While it is the case that the concept of a military court does not mean that the principles of natural justice and due process are comprehensively abandoned, the suspicion is that the authorities are insistent on opting for the military route because it will guarantee the finding of guilt as well as the execution of Mohammed.

And to do this, the ad hoc nature of specific tribunals such as this one alongside an insistence on a ‘modification’ of the conventional process of dispensing justice for reasons of ‘national security’, entails that a defendant will not be as assured of a reliance on the strict rules of procedural even-handedness.

The Supreme Court after all rejected in 2006 a Bush administration-proposed military commission in the context of the Guantanamo security regime on the grounds that it imposed an intolerable deficit on the sum rights of the defendant.
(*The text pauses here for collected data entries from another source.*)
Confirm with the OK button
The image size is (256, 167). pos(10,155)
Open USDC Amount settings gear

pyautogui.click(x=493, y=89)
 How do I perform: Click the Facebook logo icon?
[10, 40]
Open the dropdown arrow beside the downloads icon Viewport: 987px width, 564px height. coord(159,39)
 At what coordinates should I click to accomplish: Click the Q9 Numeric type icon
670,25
By resuscitating the military option, the American government is putting itself under tremendous pressure to avoid the inevitable label of ‘show trial.’

While Colonel James Pohl, the army officer presiding over the hearing of Mohammed will doubtless officiate in a manner devoid of the hysteric fury of a Roland Freisler and refrain from employing crude ideological rhetoric reminiscent of Andrey Vyshinsky, the mechanism within which he will be working is considered by many human rights groups and even former military officers as being too secretive and weighted decisively in favour of the prosecution.
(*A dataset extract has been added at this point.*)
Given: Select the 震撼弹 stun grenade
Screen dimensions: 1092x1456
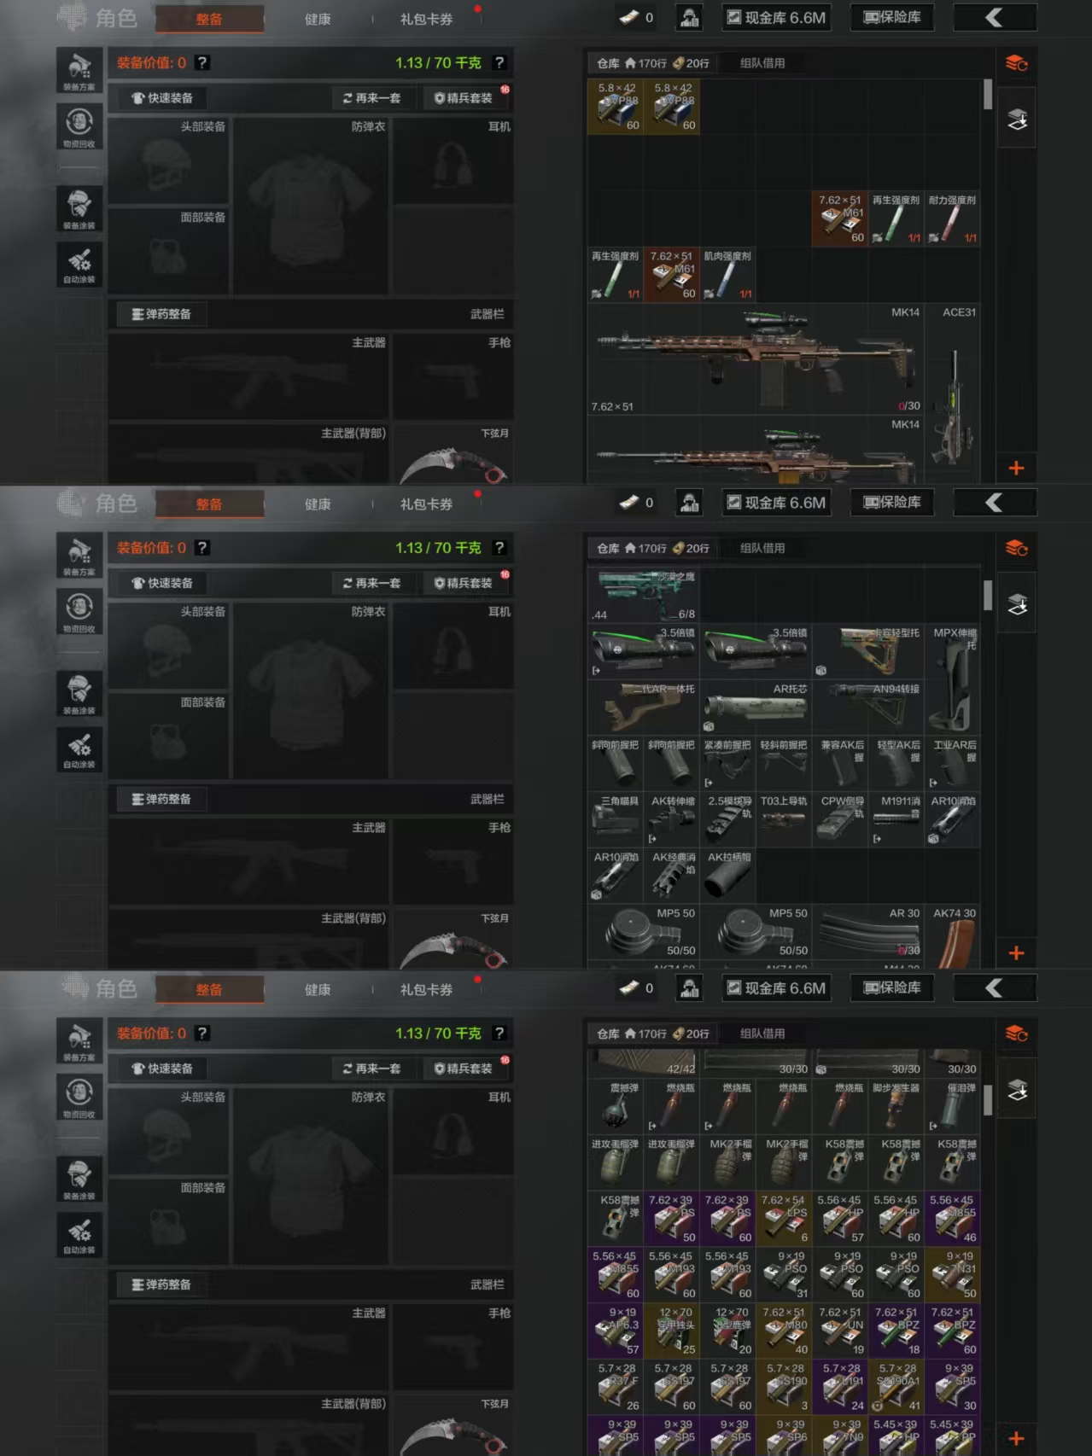Looking at the screenshot, I should pos(615,1106).
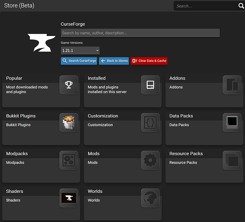Select the Modpacks gears icon

tap(69, 160)
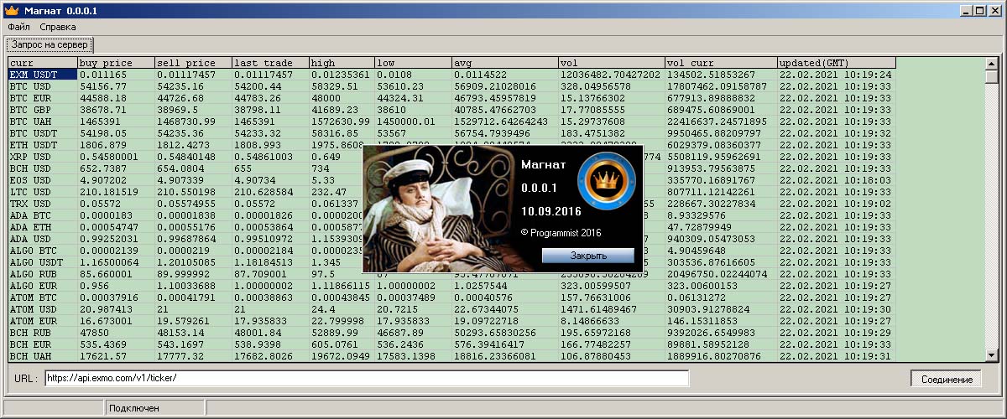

It is useful at this point to distinguish between those trials which proceed under the court-martial system and those which may be required to be conducted under the auspices of a military commission.

Such distinction involves separating those who are adjudged as ‘lawful combatants’ under the Geneva Convention rules governing the conduct of war from those who are ‘unlawful combatants’.

The former in essence consist of members of the armed forces of the nations at war and enjoy immunity for actions which comply with the law of war. They have prisoner-of-war status and if charged with the violation of laws must be tried under the court-martial system of the nation which has captured them.

The latter, on the other hand consist of civilians who actively partake in hostilities. By doing so, such civilians violate the rules of law and are considered to be ‘unlawful combatants’ and under Common Article 3 of the convention are entitled, it may be argued, to be tried through a legal mechanism which may be less protective of the rights accorded to soldiers.  

There is, for instance, no right to public trial. In other words, secrecy is condoned on the grounds of protecting state secrets, and there is no right to trial by jury; the judges of procedure and fact being military officers.

The Supremacy Clause of the United States Constitution expressly incorporates into American law the provisions contained in the treaties to which it is a signatory nation. These provisions may be formally enshrined in statute or, in some instances, be directly enforced by the judiciary.

Two months after the September 11 outrage, President George Bush issued a military order designed to facilitate the newly inaugurated ‘War on Terror.’ It directed the US secretary of state for defence to “detain any non-citizens who were members of terrorist organisations such as Al Quaeda who engaged in, aided or conspired to commit international terrorist acts against the United States or its citizens.”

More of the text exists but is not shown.